Anyone add encryption into the LCM API?

[Brian Sherman]

I'm investigating using LCM as our messaging middle-ware for a project.  One requirement we need to satisfy is encrypted communications.  The plan would be to implement a symmetric key algorithm into LCM.  Doing this for one language such as java I think would be pretty straight forward but implementing for each language LCM supports seems more daunting.  Does anyone have any experience or insight into implementing encryption into LCM?  Thanks for your help.

[Edwin Olson]

Encrypting is easy.  Key management and authentication are hard.

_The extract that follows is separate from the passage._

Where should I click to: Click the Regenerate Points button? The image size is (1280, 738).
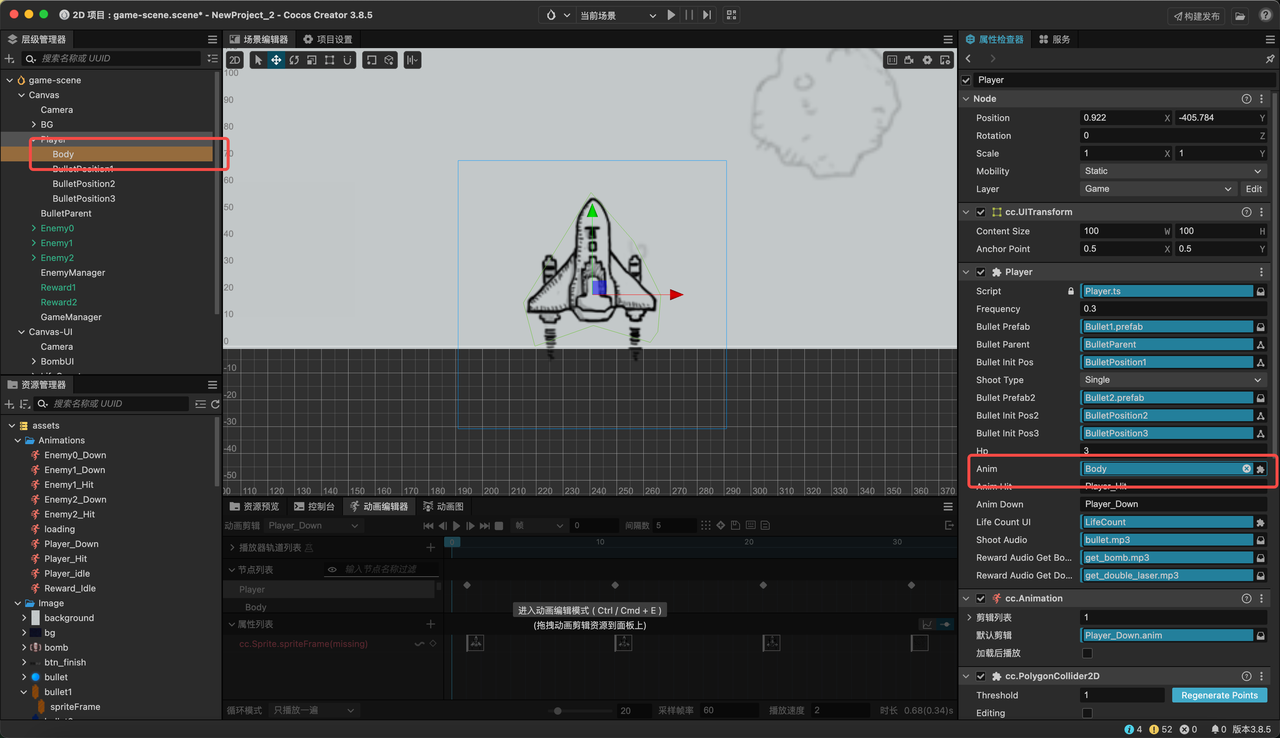(1219, 695)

Can you say more about what you're trying to protect against?

Ed

On Fri, Mar 31, 2017 at 8:46 AM Brian Sherman <brianj...@gmail.com> wrote:

I'm investigating using LCM as our messaging middle-ware for a project.  One requirement we need to satisfy is encrypted communications.  The plan would be to implement a symmetric key algorithm into LCM.  Doing this for one language such as java I think would be pretty straight forward but implementing for each language LCM supports seems more daunting.  Does anyone have any experience or insight into implementing encryption into LCM?  Thanks for your help.

--
You received this message because you are subscribed to the Google Groups "Lightweight Communications and Marshalling" group.
To unsubscribe from this group and stop receiving emails from it, send an email to lcm-users+...@googlegroups.com.
To post to this group, send email to lcm-...@googlegroups.com.
Visit this group at https://groups.google.com/group/lcm-users.
For more options, visit https://groups.google.com/d/optout.

--

Edwin Olson
Assoc. Professor, Computer Science & Engineering

University of Michigan
http://april.eecs.umich.edu

[Brian Sherman]

The requirement is due to the fact that our system will be running on a naval vessel.  Regardless of what the data is, it is required to be encrypted in transit.  So far the requirement is vague and hasn't been forced on us yet.  It's more that we know its coming and want to plan ahead for it.  Unfortunately what I don't know is if they'll place any additional requirements on things such as using an asymmetric algorithm, etc.  Right now I think we could get away with a symmetric key implementation where each publisher and subscriber will have to have the key in order to communicate similar to how each will have to have the compiled IDL as well.  While not as secure as other designs its simpler to implement and it adds another obstacle to someone trying to sniff the wire and decode the data.